Current code is written to take care of this possibility. I.e. any code parsing
binlog and discovering that it is v4, uses header lengths as given by the format
description event (thus potentially different from the values hard-wired in the
server code).

Note: Although headers of event packets in v4 of binlog can be longer than 19
bytes, the format description event is an exception. Its header is always 19
bytes long to meet the above backward compatibility requirements.


Where binlog events are read/parsed in the code
================================================

1. Replication master's binlog dump thread (this is the thread handling 
   COM_BINLOG_DUMP command sent by a slave).

  It reads events from binlog files and sends them to replication slave 
  over the SQL connection.

  Code: mysql_binlog_send() function in sql/sql_repl.cc

2. Replication slave's I/O thread:

  Reads events sent by master's dump thread and stores them in relay logs 
  (local to slave's host).

  Code: handle_slave_io() function in sql/slave.cc

3. Replication slave's SQL thread:

  Reads events from relay logs and executes them.

  Code: handle_slave_sql() function in sql/slave.cc

4. Mysqlbinlog program:

  Reads events from binlog files or sent by a mysqld server and presents them in
  a form of SQL queries.

  Code: dump_{local,remote}_log_entries() functions in client/mysqlbinlog.cc


Notes:

1a.
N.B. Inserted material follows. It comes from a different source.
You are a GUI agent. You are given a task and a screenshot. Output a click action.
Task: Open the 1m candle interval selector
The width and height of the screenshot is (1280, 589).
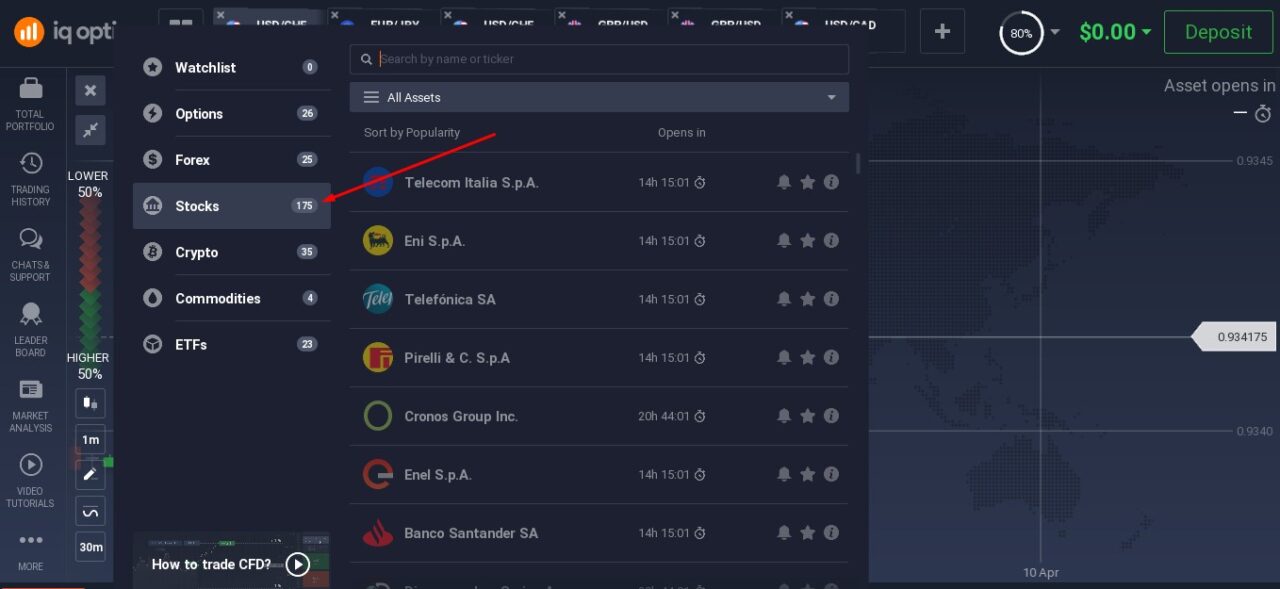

If the current binlog file ends, mysql_binlog_send() switches to the next 
    file.

1b. Mysql_binlog_send() sends a "fake" Rotate event before sending any other 
    events from a binlog and after each single binlog file. 

1c. In case an event offset was specified when requesting binlog dump, 
    mysql_binlog_send() finds the format description event at the beginning of 
    the binlog file and sends it first, before proceeding to the events at the 
    given offset.


How different binlog formats are handled in the slave
======================================================

I/O thread reads version of the server running on master from the
mysql->server_version value (where mysql is an object representing established
connection to the master). It aborts replication if master's version is x.y.z
with x <= 2.

I/O thread reads events using cli_safe_read() function which simply reads
protocol packets (?). Thus, this is binlog-version transparent.

Before writing events to the relay log, I/O thread can process them:

- if it consider current binlog to be in format v1-3 it translates events to v4 
  format,

- otherwise it copies event packets as they are, except that it recognizes and
  parses FD and Rotate events. It also recognizes (and don't put in relay log) a 
  Stop event.

I/O thread decides about binlog version based on the FD events it parses. Before
first FD event arrives, binlog version is based on the master's server version.
For masters with server x.y.z with x > 4 the binlog version is assumed to be v4
(even though in fact it can be higher).

Parsing FD and Rotate events is done by constructors of corresponding objects.
These constructors don't do any checks on binlog version. Note: the
Rotate_log_event constructor reads header and post-header lengths from the
current event description event (thus possibly binlog format sensitive).

Translation of evnets from old formats to the current format is done by parsing
event data using Log_event::read_log_event() (i.e., in the constructors of event
objects) and then writting the event objects to the relay log. 

Note: Looks like the event object constructors don't trust the binlog version
stored in the FD event passed to them.